→ **AIM OF THE EXERCISE**: Only some lines are wanted. Transcribe, exactly, the lines below from the line with "The width and height of the screenshot is (501, 282)." up to and including the line with "The width and height of the screenshot is (859, 591).".

Stored data

......

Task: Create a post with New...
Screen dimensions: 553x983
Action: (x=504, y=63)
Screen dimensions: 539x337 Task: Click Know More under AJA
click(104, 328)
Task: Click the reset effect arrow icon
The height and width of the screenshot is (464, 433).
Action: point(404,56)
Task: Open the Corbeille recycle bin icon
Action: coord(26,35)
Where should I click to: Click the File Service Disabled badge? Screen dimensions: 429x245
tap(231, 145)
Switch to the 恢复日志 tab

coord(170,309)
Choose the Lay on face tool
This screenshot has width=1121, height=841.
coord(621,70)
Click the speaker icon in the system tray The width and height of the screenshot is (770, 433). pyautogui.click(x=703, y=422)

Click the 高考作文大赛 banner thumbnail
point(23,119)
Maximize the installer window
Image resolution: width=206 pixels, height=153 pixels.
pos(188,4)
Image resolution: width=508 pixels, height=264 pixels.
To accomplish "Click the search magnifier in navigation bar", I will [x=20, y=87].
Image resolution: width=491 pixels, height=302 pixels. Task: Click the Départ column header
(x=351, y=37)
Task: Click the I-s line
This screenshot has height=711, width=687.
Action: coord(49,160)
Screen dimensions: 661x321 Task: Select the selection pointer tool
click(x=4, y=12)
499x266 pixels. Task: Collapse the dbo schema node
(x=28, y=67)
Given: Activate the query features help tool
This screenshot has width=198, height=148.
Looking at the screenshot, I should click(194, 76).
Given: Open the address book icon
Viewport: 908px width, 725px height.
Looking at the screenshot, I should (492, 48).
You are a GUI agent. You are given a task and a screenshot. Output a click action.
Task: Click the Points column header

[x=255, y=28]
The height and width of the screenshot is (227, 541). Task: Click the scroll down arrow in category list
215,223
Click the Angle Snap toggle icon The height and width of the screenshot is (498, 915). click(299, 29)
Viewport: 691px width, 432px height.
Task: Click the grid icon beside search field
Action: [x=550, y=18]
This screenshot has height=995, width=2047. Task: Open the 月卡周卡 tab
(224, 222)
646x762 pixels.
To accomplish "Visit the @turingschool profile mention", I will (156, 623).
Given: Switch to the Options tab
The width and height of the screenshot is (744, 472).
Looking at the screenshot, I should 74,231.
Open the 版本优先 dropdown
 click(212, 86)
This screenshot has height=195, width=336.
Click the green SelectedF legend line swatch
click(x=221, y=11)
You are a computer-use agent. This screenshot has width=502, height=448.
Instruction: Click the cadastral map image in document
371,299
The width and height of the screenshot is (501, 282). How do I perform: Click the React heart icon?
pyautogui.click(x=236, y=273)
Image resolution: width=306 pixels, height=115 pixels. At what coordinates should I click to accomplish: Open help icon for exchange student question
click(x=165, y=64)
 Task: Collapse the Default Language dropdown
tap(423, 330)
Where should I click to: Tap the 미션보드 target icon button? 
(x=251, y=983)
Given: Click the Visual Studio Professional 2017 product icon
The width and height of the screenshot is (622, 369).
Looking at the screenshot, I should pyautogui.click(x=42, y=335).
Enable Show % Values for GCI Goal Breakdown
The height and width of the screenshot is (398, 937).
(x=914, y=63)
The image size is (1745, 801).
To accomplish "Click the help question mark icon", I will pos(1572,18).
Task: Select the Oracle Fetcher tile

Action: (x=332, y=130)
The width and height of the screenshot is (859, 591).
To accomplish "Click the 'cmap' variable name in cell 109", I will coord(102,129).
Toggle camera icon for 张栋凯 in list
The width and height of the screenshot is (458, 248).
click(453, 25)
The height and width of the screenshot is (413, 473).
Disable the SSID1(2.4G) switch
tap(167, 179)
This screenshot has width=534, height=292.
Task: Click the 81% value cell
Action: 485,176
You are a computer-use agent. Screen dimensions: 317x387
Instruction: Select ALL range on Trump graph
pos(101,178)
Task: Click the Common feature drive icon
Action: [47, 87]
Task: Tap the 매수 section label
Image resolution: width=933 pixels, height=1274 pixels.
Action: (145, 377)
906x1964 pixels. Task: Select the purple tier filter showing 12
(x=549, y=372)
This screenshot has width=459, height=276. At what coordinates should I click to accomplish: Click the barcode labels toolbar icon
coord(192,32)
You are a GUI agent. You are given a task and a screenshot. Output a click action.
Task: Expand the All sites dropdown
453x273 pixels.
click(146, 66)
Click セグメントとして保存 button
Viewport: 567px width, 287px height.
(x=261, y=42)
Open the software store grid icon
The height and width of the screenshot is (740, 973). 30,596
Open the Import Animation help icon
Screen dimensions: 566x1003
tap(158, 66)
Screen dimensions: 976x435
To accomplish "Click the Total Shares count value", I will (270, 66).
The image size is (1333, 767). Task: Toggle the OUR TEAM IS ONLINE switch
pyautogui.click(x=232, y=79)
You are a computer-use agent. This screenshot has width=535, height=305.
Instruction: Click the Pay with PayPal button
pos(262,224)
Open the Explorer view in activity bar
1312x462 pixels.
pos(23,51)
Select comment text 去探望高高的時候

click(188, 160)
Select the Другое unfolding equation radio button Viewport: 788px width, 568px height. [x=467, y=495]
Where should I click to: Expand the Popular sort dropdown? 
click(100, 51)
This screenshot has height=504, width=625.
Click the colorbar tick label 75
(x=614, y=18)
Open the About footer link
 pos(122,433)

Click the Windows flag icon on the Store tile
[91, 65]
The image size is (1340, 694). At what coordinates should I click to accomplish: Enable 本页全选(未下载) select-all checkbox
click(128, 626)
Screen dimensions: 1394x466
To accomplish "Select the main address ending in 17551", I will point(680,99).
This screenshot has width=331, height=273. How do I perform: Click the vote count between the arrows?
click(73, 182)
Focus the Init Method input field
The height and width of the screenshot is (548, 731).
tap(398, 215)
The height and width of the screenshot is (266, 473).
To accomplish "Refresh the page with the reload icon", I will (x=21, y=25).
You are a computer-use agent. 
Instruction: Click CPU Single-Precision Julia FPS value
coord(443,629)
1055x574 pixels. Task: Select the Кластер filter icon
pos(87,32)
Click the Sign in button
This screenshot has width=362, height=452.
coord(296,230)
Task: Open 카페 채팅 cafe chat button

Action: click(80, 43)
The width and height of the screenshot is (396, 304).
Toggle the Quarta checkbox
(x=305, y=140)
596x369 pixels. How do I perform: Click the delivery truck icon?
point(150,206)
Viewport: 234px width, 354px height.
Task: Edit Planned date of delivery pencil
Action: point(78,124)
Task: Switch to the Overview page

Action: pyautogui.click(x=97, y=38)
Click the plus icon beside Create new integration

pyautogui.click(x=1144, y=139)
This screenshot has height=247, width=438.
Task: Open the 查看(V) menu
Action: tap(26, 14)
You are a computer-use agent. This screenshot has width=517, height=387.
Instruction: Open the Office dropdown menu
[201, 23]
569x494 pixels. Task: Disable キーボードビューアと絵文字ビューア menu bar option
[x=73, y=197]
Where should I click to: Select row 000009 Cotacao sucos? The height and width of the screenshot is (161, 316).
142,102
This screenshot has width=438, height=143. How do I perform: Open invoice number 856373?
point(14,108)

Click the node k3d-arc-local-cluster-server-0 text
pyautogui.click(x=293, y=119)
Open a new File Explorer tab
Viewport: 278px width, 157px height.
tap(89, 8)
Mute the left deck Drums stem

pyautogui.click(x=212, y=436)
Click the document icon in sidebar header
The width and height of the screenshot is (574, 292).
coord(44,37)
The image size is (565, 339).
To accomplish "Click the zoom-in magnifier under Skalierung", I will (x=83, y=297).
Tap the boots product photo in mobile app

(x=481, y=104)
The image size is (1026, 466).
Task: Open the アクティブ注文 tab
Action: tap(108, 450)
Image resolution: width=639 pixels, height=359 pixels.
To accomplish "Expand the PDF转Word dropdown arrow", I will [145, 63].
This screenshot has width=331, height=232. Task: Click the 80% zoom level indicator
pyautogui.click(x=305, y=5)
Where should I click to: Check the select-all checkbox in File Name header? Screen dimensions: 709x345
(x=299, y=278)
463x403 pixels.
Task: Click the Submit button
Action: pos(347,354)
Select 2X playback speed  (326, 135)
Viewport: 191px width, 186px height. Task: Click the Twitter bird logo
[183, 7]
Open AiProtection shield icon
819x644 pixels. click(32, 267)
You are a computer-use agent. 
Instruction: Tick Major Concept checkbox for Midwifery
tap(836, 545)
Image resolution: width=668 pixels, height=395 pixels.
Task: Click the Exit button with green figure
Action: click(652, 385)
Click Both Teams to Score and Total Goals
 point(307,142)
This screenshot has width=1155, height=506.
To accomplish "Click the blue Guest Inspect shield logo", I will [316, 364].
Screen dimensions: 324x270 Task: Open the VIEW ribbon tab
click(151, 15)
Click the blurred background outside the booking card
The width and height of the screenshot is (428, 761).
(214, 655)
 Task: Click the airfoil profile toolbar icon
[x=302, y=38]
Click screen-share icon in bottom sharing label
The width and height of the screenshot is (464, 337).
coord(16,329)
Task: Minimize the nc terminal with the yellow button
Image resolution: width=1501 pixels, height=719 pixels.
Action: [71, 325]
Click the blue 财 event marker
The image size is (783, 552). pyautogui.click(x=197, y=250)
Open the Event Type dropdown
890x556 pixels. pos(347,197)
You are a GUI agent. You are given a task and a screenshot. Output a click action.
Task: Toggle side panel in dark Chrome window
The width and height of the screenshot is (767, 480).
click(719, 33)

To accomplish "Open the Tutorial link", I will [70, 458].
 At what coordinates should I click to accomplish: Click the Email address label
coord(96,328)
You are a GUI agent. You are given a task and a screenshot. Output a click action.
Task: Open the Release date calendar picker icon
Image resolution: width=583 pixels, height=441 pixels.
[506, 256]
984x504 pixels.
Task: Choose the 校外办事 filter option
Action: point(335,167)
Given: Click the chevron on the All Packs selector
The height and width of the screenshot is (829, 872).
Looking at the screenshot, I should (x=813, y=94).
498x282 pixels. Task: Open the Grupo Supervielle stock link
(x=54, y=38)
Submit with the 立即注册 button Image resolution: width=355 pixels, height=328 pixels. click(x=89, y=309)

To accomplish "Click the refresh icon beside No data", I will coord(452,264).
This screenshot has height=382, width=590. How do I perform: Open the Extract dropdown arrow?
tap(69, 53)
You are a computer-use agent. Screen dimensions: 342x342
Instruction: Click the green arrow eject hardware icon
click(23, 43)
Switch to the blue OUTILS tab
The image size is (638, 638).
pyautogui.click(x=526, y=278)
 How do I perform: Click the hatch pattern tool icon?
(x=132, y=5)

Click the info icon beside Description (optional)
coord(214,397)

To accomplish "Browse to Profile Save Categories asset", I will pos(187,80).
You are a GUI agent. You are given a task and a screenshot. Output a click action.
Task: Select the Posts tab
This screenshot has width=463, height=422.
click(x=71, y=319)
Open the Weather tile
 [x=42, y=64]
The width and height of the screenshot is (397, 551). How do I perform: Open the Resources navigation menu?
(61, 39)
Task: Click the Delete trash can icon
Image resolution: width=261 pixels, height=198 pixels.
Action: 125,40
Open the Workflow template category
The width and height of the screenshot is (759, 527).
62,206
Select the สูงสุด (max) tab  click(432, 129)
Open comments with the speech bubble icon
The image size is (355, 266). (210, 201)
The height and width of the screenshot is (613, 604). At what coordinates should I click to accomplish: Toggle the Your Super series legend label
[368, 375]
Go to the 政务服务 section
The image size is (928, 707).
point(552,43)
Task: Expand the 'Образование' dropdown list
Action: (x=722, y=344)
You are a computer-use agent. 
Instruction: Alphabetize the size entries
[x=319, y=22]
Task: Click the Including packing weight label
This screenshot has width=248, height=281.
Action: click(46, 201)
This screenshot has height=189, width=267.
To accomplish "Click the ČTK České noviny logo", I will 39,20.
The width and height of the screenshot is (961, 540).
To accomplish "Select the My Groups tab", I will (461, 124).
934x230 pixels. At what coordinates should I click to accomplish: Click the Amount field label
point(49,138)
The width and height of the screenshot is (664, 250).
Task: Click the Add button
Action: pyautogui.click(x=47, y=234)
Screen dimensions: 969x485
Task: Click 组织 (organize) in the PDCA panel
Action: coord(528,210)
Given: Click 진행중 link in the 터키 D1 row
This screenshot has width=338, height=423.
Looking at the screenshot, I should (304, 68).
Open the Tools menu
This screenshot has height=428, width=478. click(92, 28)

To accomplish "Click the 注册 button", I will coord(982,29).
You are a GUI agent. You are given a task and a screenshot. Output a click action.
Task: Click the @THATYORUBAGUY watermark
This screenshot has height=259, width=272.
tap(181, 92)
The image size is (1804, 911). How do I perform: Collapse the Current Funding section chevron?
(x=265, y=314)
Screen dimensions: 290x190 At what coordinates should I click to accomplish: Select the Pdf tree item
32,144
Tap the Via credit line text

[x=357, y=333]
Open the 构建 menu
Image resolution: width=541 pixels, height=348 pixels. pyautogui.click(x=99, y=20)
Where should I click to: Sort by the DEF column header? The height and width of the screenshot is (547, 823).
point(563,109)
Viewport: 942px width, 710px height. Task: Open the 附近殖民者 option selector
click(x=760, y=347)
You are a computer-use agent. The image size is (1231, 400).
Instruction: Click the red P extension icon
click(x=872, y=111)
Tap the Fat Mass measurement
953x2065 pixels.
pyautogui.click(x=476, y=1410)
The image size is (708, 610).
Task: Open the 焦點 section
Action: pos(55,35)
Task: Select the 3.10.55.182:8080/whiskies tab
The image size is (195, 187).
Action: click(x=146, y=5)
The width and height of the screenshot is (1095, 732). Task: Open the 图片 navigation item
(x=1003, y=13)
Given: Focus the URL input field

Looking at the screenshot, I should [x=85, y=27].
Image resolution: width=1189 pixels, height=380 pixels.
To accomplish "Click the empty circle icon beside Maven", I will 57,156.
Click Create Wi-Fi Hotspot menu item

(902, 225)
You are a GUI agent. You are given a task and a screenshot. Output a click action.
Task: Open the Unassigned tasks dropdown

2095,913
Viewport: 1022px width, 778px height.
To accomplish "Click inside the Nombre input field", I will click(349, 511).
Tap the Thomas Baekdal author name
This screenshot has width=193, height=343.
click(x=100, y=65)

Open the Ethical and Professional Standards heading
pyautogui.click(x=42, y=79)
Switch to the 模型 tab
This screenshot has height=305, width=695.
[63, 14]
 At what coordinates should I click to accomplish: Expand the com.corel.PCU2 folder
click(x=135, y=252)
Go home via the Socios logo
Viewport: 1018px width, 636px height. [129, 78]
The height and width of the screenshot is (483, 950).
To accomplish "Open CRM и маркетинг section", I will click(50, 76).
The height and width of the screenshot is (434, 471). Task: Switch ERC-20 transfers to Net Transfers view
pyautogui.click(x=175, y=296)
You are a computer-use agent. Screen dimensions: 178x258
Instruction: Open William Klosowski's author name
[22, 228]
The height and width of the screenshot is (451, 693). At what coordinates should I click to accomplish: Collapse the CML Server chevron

......

→ **SOLUTION TO THIS PROBLEM**:
The width and height of the screenshot is (501, 282). How do I perform: Click the React heart icon?
pyautogui.click(x=236, y=273)
Image resolution: width=306 pixels, height=115 pixels. At what coordinates should I click to accomplish: Open help icon for exchange student question
click(x=165, y=64)
 Task: Collapse the Default Language dropdown
tap(423, 330)
Where should I click to: Tap the 미션보드 target icon button? 
(x=251, y=983)
Given: Click the Visual Studio Professional 2017 product icon
The width and height of the screenshot is (622, 369).
Looking at the screenshot, I should pyautogui.click(x=42, y=335).
Enable Show % Values for GCI Goal Breakdown
The height and width of the screenshot is (398, 937).
(x=914, y=63)
The image size is (1745, 801).
To accomplish "Click the help question mark icon", I will pos(1572,18).
Task: Select the Oracle Fetcher tile

Action: (x=332, y=130)
The width and height of the screenshot is (859, 591).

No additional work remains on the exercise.